■ Activity ■
The response should contain all of the records, copied exactly, and none of the images.

■ Exercise inputs ■
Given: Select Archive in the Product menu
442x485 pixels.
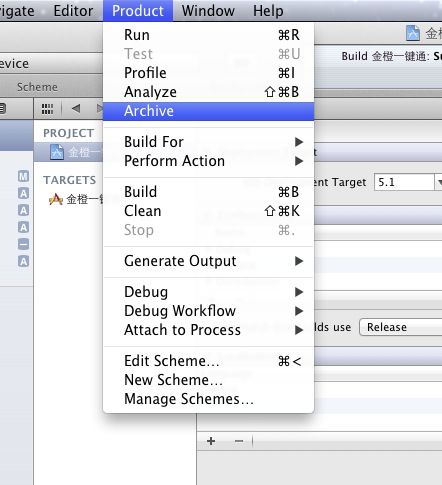Looking at the screenshot, I should pos(208,111).
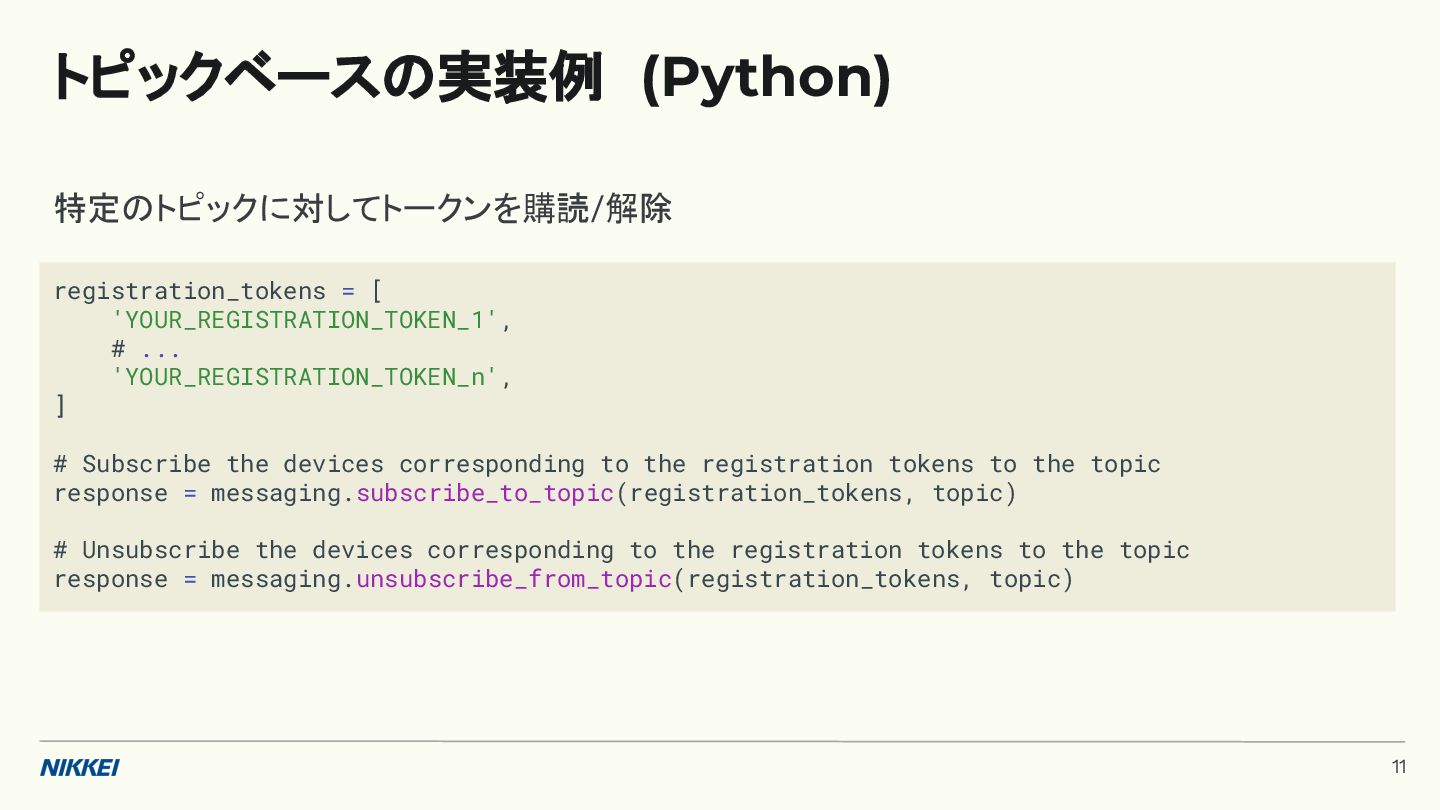
Task: Click the opening square bracket after the equals sign
Action: pyautogui.click(x=377, y=291)
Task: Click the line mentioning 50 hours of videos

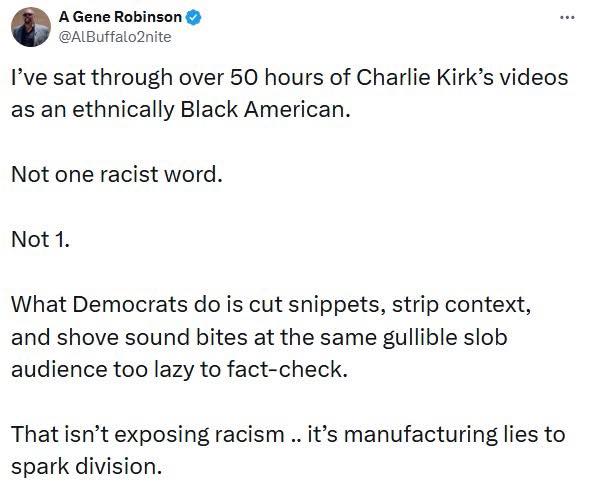Action: [289, 77]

■ Written response ■
Given: Select Archive in the Product menu
442x485 pixels.
Looking at the screenshot, I should pos(208,111).
Task: Click the opening square bracket after the equals sign
Action: pyautogui.click(x=377, y=291)
Task: Click the line mentioning 50 hours of videos

Action: [289, 77]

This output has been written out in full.